Erfolgloser Diebeszug durch Bau- und Gartenmärkte

Rosenheim - Zwei ungarische Paare machten sich im Herbst auf den Weg nach Deutschland, um ihr Einkommen aufzubessern: Sie wollten auf die "schnelle Tour" Geld verdienen.

Ein Mitglied dieses Quartetts, eine 42-Jährige aus Zalaegerszeg, einer Stadt der Größe Rosenheims, hat auf dem dortigen ständigen Flohmarkt einen Verkaufsstand mit Gebrauchtwaren. Hier wollten sie hochwertige Werkzeuge aus Deutschland anbieten. Dank der Schleierfahndung wurden sie festgenommen und standen jetzt vor dem Schöffengericht. Zusammen mit ihrem Lebensgefährten, einem ehemaligen Jockey, ihrer 38-jährigen Cousine und deren 54-jährigem Partner starteten sie ihre "Einkaufstour". Durch ganz Südbayern führte die Diebestour durch Bau- und Gartenmärkte. Unter der Kleidung und mit Ablenkungsmanövern der beiden Frauen entwendeten sie, was sie nur an sich bringen konnten. Von Kettensägen über Akkuschrauber und Gartenscheren bis zu Hundehalsbändern stahlen sie ein Sammelsurium an Gegenständen. In einem Baumarkt bei Straubing waren sie aufgefallen und verfolgt worden. Zwar konnten sie entkommen, aber das Autokennzeichnen war gemeldet worden. Der Schleierfahndung auf der Autobahn München - Salzburg war es zu danken, dass die Diebe mit ihrer Beute nicht entkamen. Bei Rosenheim wurde das Quartett angehalten und festgenommen. Das Diebesgut wurde an die bestohlenen Geschäfte zurückgegeben.

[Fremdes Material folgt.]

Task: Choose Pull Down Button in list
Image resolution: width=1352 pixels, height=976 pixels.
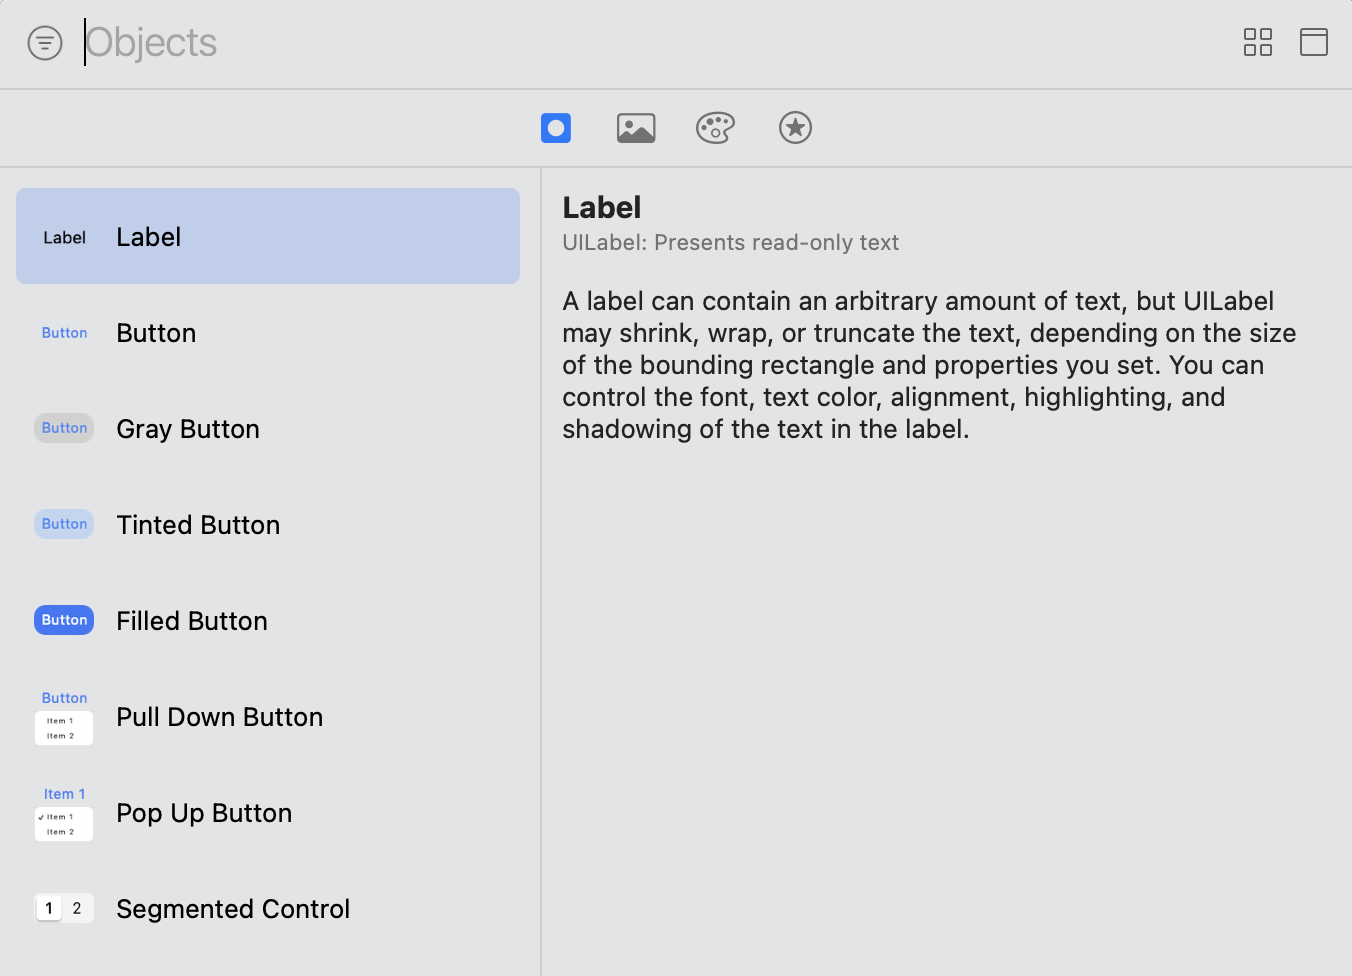Action: (x=268, y=717)
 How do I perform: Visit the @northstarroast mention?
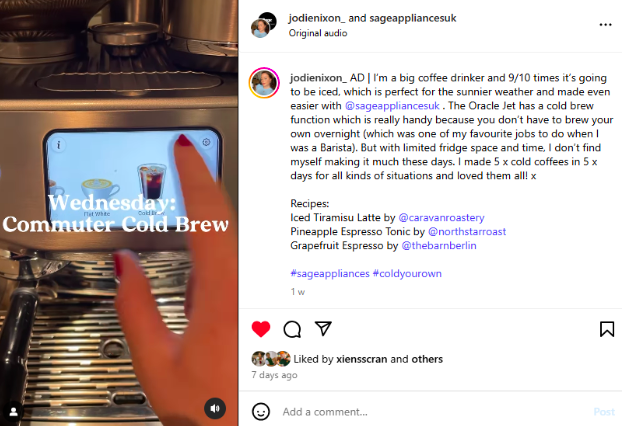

Heinrich Loeber , der Vorsitzende Richter des Schöffengerichts, bot den vier Angeklagten an, sofern sie geständig wären, eine Höchststrafe von 22 Monaten Gefängnis auszusprechen. Im Falle der 42-jährigen Markthändlerin konnte sich das Gericht eine Bewährungsstrafe vorstellen, weil diese von Anfang an geständig gewesen war. Der Staatsanwalt wollte die Angeklagten 30 respektive 33 Monate hinter Gittern sehen. "Wenn jemand weit über 1000 Kilometer zurücklegt, um Diebstähle zu begehen, dann zeugt das von so hoher krimineller Energie, dass eine Bewährungsstrafe kaum in Betracht kommen kann."

Nach kurzer Beratung erklärten sich die Angeklagten mit Loebers Angebot einverstanden und legten ein umfassendes Geständnis ab. Die Strafverteidiger der Angeklagten, die Rechtsanwälte Magdalena Scheel, Garina Hamel, Akos Kricsfalussy und Axel Kampf, akzeptierten unisono die angekündigten 22 Monate Gefängnis, erbaten aber für alle Angeklagten eine Bewährungsstrafe. Das Gericht urteilte wie angekündigt. Lediglich für die von vorneherein geständige Markthändlerin wurde der Haftbefehl aufgehoben. Die drei anderen Täter werden noch etliche Monate in Haft bleiben.